Data excerpts ->
====

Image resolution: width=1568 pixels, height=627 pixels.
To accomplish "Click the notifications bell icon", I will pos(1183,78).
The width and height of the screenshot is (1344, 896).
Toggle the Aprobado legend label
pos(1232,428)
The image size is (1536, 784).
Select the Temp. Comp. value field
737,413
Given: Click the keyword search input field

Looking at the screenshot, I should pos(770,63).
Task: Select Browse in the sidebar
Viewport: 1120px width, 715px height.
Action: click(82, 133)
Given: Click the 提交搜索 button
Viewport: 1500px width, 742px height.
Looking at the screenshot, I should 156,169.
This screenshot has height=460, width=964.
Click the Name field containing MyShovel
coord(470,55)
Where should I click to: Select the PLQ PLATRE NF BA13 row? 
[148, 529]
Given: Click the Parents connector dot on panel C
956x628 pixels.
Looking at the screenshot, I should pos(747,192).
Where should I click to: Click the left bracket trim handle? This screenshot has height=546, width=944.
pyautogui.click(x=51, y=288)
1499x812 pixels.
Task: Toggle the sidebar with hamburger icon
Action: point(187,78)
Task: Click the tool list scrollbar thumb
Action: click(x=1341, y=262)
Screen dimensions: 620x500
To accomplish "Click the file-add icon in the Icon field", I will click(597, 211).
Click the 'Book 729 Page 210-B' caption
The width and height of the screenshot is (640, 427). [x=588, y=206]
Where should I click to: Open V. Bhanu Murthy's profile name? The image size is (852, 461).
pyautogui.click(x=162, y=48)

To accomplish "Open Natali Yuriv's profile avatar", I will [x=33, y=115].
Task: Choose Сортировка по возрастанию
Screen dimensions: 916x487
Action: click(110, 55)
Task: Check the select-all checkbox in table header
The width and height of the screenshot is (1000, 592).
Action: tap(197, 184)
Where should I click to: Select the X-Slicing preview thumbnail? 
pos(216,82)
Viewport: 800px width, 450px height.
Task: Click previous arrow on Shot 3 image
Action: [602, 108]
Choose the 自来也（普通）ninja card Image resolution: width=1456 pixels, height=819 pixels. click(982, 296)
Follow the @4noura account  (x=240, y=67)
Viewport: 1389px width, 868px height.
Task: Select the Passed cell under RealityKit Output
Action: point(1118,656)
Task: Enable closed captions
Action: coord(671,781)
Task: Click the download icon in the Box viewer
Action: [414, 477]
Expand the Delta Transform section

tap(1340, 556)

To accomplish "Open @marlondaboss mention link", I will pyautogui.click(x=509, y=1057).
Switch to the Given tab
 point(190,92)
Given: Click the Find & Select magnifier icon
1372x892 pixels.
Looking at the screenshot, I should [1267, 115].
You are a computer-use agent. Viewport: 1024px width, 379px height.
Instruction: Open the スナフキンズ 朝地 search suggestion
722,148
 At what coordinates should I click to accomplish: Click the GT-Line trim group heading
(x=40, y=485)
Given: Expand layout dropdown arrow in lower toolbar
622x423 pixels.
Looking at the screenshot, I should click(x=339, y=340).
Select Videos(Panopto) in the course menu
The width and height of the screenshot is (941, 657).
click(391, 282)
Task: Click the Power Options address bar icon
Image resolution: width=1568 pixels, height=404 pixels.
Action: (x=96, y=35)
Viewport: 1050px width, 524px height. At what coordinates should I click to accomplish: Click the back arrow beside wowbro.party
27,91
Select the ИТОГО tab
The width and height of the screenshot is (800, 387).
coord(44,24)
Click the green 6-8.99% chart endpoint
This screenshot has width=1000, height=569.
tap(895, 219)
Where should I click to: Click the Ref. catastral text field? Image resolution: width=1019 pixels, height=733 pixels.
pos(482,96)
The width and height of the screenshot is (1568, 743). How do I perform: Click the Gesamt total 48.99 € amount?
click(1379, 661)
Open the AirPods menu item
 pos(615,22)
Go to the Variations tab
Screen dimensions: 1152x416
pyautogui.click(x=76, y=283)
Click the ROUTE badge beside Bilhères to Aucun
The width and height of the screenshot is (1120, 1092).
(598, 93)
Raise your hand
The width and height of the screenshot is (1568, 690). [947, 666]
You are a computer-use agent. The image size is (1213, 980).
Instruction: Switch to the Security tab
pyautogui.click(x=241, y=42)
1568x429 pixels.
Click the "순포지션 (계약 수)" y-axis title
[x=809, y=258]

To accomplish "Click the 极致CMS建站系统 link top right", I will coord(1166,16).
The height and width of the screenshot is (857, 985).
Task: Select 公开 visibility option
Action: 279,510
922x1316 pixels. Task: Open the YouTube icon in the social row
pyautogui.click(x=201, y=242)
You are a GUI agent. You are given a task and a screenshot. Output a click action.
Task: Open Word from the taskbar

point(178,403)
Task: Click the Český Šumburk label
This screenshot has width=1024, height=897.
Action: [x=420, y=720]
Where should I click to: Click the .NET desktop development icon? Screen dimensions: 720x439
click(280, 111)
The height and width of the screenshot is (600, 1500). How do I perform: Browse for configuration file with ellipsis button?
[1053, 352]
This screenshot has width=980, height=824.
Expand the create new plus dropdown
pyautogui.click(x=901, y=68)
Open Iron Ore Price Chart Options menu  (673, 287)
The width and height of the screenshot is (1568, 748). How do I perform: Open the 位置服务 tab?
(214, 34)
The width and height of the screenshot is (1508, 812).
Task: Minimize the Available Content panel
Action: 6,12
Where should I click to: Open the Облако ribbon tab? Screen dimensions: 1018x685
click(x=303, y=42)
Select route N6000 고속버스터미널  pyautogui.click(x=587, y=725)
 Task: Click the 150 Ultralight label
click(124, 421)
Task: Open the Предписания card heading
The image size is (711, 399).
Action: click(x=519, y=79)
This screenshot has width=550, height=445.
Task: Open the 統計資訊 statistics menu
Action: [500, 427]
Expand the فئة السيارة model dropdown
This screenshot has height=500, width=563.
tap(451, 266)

====

Assignment -> Your task is to output the full set of records exactly as presented.

Solution to this exercise ->
Image resolution: width=1568 pixels, height=627 pixels.
To accomplish "Click the notifications bell icon", I will pos(1183,78).
The width and height of the screenshot is (1344, 896).
Toggle the Aprobado legend label
pos(1232,428)
The image size is (1536, 784).
Select the Temp. Comp. value field
737,413
Given: Click the keyword search input field

Looking at the screenshot, I should pos(770,63).
Task: Select Browse in the sidebar
Viewport: 1120px width, 715px height.
Action: click(82, 133)
Given: Click the 提交搜索 button
Viewport: 1500px width, 742px height.
Looking at the screenshot, I should 156,169.
This screenshot has height=460, width=964.
Click the Name field containing MyShovel
coord(470,55)
Where should I click to: Select the PLQ PLATRE NF BA13 row? 
[148, 529]
Given: Click the Parents connector dot on panel C
956x628 pixels.
Looking at the screenshot, I should pos(747,192).
Where should I click to: Click the left bracket trim handle? This screenshot has height=546, width=944.
pyautogui.click(x=51, y=288)
1499x812 pixels.
Task: Toggle the sidebar with hamburger icon
Action: point(187,78)
Task: Click the tool list scrollbar thumb
Action: click(x=1341, y=262)
Screen dimensions: 620x500
To accomplish "Click the file-add icon in the Icon field", I will click(597, 211).
Click the 'Book 729 Page 210-B' caption
The width and height of the screenshot is (640, 427). [x=588, y=206]
Where should I click to: Open V. Bhanu Murthy's profile name? The image size is (852, 461).
pyautogui.click(x=162, y=48)

To accomplish "Open Natali Yuriv's profile avatar", I will [x=33, y=115].
Task: Choose Сортировка по возрастанию
Screen dimensions: 916x487
Action: click(110, 55)
Task: Check the select-all checkbox in table header
The width and height of the screenshot is (1000, 592).
Action: tap(197, 184)
Where should I click to: Select the X-Slicing preview thumbnail? 
pos(216,82)
Viewport: 800px width, 450px height.
Task: Click previous arrow on Shot 3 image
Action: [602, 108]
Choose the 自来也（普通）ninja card Image resolution: width=1456 pixels, height=819 pixels. click(982, 296)
Follow the @4noura account  (x=240, y=67)
Viewport: 1389px width, 868px height.
Task: Select the Passed cell under RealityKit Output
Action: point(1118,656)
Task: Enable closed captions
Action: coord(671,781)
Task: Click the download icon in the Box viewer
Action: [414, 477]
Expand the Delta Transform section

tap(1340, 556)

To accomplish "Open @marlondaboss mention link", I will pyautogui.click(x=509, y=1057).
Switch to the Given tab
 point(190,92)
Given: Click the Find & Select magnifier icon
1372x892 pixels.
Looking at the screenshot, I should [1267, 115].
You are a computer-use agent. Viewport: 1024px width, 379px height.
Instruction: Open the スナフキンズ 朝地 search suggestion
722,148
 At what coordinates should I click to accomplish: Click the GT-Line trim group heading
(x=40, y=485)
Given: Expand layout dropdown arrow in lower toolbar
622x423 pixels.
Looking at the screenshot, I should click(x=339, y=340).
Select Videos(Panopto) in the course menu
The width and height of the screenshot is (941, 657).
click(391, 282)
Task: Click the Power Options address bar icon
Image resolution: width=1568 pixels, height=404 pixels.
Action: (x=96, y=35)
Viewport: 1050px width, 524px height. At what coordinates should I click to accomplish: Click the back arrow beside wowbro.party
27,91
Select the ИТОГО tab
The width and height of the screenshot is (800, 387).
coord(44,24)
Click the green 6-8.99% chart endpoint
This screenshot has width=1000, height=569.
tap(895, 219)
Where should I click to: Click the Ref. catastral text field? Image resolution: width=1019 pixels, height=733 pixels.
pos(482,96)
The width and height of the screenshot is (1568, 743). How do I perform: Click the Gesamt total 48.99 € amount?
click(1379, 661)
Open the AirPods menu item
 pos(615,22)
Go to the Variations tab
Screen dimensions: 1152x416
pyautogui.click(x=76, y=283)
Click the ROUTE badge beside Bilhères to Aucun
The width and height of the screenshot is (1120, 1092).
(598, 93)
Raise your hand
The width and height of the screenshot is (1568, 690). [947, 666]
You are a computer-use agent. The image size is (1213, 980).
Instruction: Switch to the Security tab
pyautogui.click(x=241, y=42)
1568x429 pixels.
Click the "순포지션 (계약 수)" y-axis title
[x=809, y=258]

To accomplish "Click the 极致CMS建站系统 link top right", I will coord(1166,16).
The height and width of the screenshot is (857, 985).
Task: Select 公开 visibility option
Action: 279,510
922x1316 pixels. Task: Open the YouTube icon in the social row
pyautogui.click(x=201, y=242)
You are a GUI agent. You are given a task and a screenshot. Output a click action.
Task: Open Word from the taskbar

point(178,403)
Task: Click the Český Šumburk label
This screenshot has width=1024, height=897.
Action: [x=420, y=720]
Where should I click to: Click the .NET desktop development icon? Screen dimensions: 720x439
click(280, 111)
The height and width of the screenshot is (600, 1500). How do I perform: Browse for configuration file with ellipsis button?
[1053, 352]
This screenshot has width=980, height=824.
Expand the create new plus dropdown
pyautogui.click(x=901, y=68)
Open Iron Ore Price Chart Options menu  (673, 287)
The width and height of the screenshot is (1568, 748). How do I perform: Open the 位置服务 tab?
(214, 34)
The width and height of the screenshot is (1508, 812).
Task: Minimize the Available Content panel
Action: 6,12
Where should I click to: Open the Облако ribbon tab? Screen dimensions: 1018x685
click(x=303, y=42)
Select route N6000 고속버스터미널  pyautogui.click(x=587, y=725)
 Task: Click the 150 Ultralight label
click(124, 421)
Task: Open the Предписания card heading
The image size is (711, 399).
Action: click(x=519, y=79)
This screenshot has width=550, height=445.
Task: Open the 統計資訊 statistics menu
Action: [500, 427]
Expand the فئة السيارة model dropdown
This screenshot has height=500, width=563.
tap(451, 266)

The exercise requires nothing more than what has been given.